A BABY IN THE BOAT.
How a Wretch Abandoned a Helpless Infant Yesterday Afternoon.
“Say, there’s somebody left a basket in the cabin here.”
It was Billy Hughes, the handsome deckhand of the ferryboat Wenonah, on the Camden and Philadelphia Ferry, to whom these words were addressed by a woman who was leaving the boat early yesterday afternoon. Billy dropped the rope with which he had just pulled the gang-plank down from the Camden slip, and dove for the cabin.
“Look here. There’s a basket some one has left on one of the seats.”
It was a man who spoke to Hughes this time, and he paused in his plunge for the cabin just long enough to wonder how it happened that there were two honest folks on one ferryboat. Then he stepped into the cabin and picked up a little split basket over which a towel was carefully spread and without examining its contents took it to the ticket collector’s office and left it, in the full expectations that somebody would come tearing down through the slush and mud in about two minutes and ask for it. But nobody came.

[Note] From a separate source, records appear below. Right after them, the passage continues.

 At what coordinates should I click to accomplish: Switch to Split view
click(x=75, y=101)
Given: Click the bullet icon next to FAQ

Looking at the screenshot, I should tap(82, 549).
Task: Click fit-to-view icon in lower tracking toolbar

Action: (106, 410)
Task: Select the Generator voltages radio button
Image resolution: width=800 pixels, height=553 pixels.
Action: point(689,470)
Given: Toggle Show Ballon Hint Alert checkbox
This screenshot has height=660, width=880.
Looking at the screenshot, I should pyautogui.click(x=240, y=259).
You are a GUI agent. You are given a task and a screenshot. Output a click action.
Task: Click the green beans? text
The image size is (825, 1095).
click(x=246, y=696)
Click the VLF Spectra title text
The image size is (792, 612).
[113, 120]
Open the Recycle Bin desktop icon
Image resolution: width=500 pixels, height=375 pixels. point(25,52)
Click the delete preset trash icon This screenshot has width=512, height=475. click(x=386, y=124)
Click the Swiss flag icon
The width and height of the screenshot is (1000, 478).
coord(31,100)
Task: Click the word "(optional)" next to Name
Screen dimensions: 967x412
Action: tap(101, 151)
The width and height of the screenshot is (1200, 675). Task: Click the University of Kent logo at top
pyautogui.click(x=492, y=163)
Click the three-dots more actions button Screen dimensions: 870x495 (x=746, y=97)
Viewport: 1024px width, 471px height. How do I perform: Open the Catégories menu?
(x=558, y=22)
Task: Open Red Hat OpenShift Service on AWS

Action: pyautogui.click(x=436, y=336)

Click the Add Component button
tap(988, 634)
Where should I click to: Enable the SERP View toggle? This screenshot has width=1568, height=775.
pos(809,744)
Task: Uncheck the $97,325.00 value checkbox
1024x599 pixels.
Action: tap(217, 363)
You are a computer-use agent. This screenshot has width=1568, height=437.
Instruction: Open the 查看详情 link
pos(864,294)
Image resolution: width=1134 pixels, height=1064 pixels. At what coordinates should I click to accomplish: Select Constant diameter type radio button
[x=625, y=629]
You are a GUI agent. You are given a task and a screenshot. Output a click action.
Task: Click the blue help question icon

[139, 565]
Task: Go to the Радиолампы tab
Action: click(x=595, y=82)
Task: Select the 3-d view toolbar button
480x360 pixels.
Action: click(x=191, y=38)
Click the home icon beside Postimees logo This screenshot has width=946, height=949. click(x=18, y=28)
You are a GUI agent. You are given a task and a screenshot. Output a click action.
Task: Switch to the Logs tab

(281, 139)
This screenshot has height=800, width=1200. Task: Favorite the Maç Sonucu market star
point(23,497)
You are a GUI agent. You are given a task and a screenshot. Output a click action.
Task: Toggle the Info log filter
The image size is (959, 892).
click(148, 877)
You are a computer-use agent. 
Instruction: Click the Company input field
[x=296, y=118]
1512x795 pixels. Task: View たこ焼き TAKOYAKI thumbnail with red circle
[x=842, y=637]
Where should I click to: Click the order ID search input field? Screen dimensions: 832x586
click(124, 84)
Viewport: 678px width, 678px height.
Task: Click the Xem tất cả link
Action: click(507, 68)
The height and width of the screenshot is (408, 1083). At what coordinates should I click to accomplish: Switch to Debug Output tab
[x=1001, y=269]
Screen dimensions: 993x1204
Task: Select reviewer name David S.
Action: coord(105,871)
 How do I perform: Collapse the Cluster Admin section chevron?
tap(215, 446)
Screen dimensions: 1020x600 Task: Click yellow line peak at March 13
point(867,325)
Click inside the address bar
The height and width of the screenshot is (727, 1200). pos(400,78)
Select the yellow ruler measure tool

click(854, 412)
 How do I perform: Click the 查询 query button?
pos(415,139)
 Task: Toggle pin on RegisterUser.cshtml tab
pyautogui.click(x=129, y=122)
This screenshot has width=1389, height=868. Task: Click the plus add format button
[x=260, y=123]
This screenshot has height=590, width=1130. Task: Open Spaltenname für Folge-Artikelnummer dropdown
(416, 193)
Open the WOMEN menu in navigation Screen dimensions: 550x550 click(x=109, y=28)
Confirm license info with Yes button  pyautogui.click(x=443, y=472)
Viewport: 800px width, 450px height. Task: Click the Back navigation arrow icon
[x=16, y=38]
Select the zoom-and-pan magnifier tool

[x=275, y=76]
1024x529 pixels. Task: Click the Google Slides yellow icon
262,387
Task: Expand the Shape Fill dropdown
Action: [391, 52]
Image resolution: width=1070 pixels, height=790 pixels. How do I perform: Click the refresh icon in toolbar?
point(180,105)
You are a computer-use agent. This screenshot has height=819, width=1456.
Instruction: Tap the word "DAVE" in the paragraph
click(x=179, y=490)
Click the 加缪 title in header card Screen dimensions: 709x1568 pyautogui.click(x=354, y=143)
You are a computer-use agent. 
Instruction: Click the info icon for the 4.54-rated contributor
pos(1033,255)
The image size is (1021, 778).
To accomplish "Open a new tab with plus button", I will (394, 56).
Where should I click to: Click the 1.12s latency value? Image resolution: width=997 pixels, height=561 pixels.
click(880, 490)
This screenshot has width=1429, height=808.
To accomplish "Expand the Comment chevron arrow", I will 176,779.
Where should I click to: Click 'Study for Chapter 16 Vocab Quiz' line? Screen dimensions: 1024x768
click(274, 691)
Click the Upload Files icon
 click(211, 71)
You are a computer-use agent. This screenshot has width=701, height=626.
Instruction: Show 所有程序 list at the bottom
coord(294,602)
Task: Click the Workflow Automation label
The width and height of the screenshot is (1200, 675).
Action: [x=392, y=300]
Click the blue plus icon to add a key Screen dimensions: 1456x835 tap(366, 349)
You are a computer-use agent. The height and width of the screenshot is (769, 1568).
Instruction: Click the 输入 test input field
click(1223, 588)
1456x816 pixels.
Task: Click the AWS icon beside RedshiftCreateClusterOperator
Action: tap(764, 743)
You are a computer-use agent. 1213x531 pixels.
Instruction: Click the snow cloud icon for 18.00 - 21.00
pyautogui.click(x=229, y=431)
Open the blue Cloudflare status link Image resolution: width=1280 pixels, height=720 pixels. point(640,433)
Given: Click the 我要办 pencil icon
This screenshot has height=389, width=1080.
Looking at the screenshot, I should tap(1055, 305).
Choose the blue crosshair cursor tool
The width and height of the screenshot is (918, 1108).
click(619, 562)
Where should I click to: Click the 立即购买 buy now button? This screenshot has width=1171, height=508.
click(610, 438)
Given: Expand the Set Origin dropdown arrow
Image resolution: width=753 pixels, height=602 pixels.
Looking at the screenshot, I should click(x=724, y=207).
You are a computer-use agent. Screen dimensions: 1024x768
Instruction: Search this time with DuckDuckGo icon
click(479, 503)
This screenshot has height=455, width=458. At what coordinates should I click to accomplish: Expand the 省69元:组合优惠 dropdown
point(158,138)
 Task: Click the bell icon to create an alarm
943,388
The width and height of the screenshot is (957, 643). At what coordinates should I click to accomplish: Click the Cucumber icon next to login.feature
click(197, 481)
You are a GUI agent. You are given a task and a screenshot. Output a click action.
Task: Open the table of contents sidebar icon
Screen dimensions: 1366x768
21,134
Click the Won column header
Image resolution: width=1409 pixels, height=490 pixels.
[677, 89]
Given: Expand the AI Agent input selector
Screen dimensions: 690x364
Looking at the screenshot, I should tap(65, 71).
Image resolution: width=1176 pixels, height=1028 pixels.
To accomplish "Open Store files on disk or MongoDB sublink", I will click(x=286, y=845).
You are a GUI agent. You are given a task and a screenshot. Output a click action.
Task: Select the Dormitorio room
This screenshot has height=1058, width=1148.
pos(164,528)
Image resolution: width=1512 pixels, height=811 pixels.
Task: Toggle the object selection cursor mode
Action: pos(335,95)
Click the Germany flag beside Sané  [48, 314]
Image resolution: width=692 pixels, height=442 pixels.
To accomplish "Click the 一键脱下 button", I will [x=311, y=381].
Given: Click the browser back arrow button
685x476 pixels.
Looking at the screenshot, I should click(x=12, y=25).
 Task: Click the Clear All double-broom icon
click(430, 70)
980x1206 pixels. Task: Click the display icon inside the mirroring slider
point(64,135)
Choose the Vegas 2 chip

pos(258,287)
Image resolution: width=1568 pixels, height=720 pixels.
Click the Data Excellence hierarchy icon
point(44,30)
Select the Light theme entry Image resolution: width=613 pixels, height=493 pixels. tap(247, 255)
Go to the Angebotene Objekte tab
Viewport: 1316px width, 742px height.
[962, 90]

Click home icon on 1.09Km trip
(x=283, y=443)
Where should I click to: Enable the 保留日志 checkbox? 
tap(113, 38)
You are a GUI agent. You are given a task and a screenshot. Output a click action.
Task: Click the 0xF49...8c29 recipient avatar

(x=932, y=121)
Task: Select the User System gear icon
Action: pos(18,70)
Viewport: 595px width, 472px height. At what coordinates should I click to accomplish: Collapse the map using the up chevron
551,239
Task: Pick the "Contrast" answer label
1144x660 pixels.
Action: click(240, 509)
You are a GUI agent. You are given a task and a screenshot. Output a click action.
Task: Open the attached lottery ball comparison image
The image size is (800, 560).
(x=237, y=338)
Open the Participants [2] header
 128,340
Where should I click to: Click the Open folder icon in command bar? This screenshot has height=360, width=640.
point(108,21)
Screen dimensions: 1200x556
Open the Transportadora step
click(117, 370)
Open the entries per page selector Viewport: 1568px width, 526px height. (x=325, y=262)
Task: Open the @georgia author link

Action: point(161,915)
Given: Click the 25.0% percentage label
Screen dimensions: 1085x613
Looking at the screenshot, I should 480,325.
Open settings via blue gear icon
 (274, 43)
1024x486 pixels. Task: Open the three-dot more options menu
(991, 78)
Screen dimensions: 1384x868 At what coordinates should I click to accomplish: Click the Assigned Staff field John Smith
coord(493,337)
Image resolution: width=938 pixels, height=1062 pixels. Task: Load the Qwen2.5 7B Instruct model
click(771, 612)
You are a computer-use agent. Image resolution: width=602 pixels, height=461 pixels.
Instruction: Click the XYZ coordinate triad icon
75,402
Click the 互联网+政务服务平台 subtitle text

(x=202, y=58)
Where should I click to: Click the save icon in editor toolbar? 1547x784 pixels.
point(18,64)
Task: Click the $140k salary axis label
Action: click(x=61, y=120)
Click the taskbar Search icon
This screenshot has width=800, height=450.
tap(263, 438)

David Moore, the genial collector, hadn’t time to spare from hauling in little bronze shekels for the company to examine the package, even if he had been disposed to do so.
Mr. Moore’s face assumed a more surprised look than usual.
“Look into that basket and see what’s there,” he said in as off-hand a manner as possible. “I believe it’s a poll parrot.”
Nobody wanted to look, but in a minute someone plucked up the courage to turn the towel down, and there was the face of a new-born baby. It was already growing purple with cold. Examination showed that the little thing was carefully wrapped up in very plain garments.
“I’m absolutely unable to perform the duties of a wet-nurse!” shouted the collector, as he began to make frantic passes at imaginary pennies in order that it might be seen that he had no time to nurse the baby.
“Anybody that would do such a thing ought to be tarred and feathered,” growled Johnnie Middleton, as he tugged ferociously at his strawberry blonde moustache. Then the telephone was put in operation and arrangements were made to send the little thing to the Almshouse.
“I’ll bet that man and woman had something to do with that,” remarked Hughes as the boat pulled out from the slip, and a passenger sat in the cabin and told blood-wodling [sic] tales all the way over of how he had seen seventeen babies’ bodies taken from the Fairmount reservoir when it was cleaned, and how he had seen blood on the sumps there, where the little bodies had been sucked in and crushed to fragments.